Task directions:
The required answer is a copy of each line in the entries below that includes "agent".

(Items from a data source)
════════

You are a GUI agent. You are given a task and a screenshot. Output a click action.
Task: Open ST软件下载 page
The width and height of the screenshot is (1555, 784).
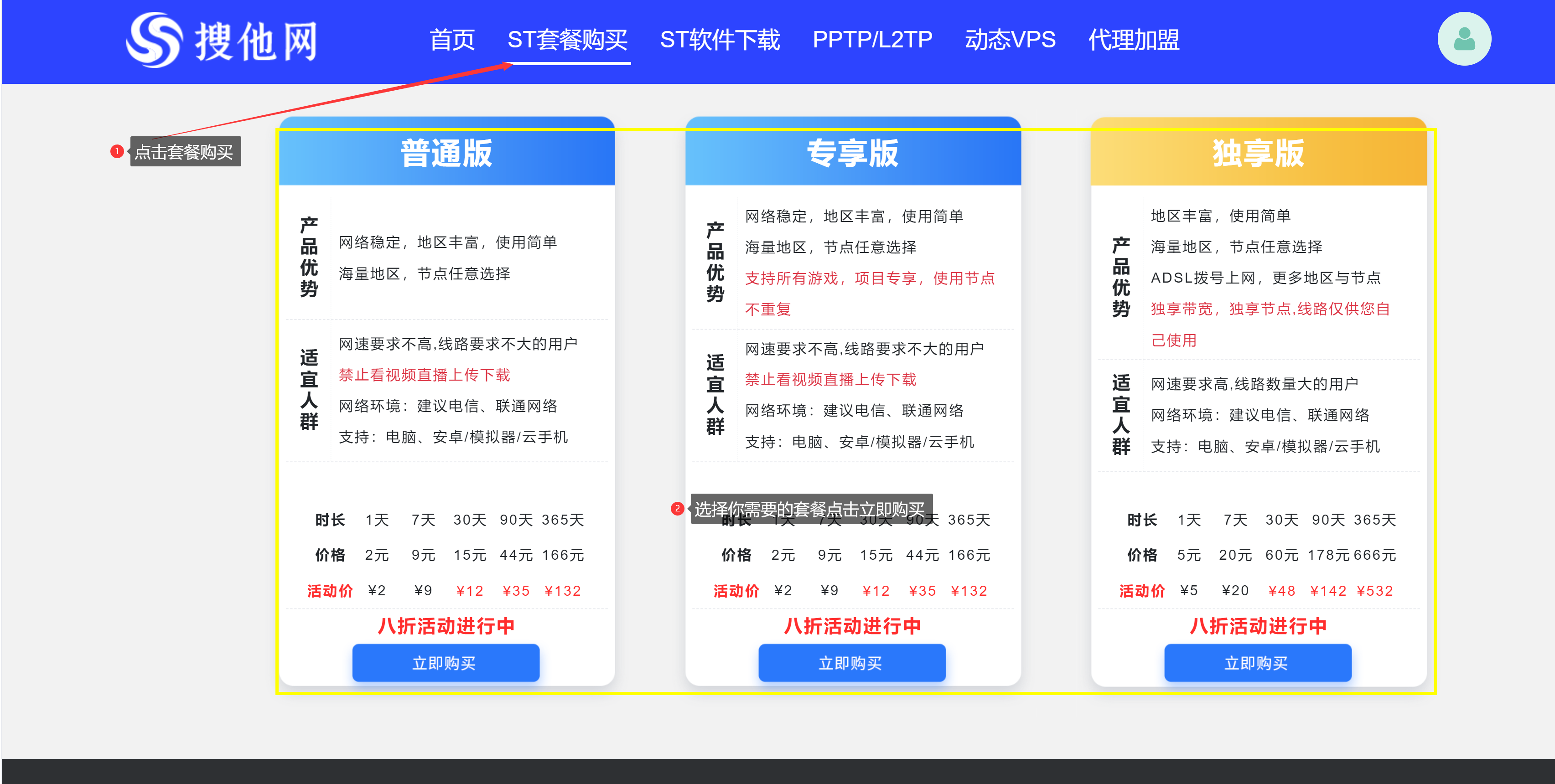[x=720, y=40]
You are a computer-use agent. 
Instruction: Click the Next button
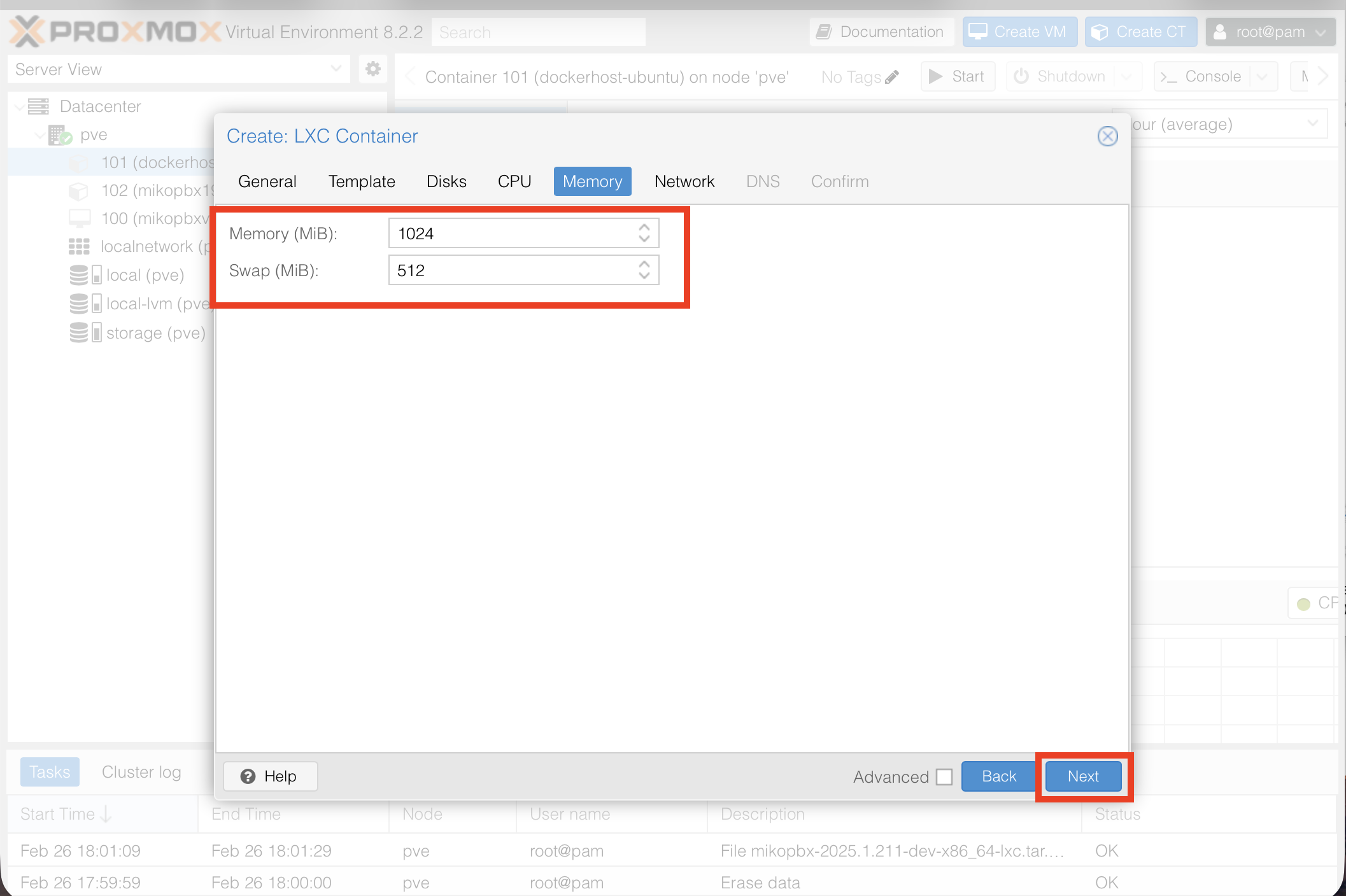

════════

Task solution:
You are a GUI agent. You are given a task and a screenshot. Output a click action.
You are a computer-use agent. 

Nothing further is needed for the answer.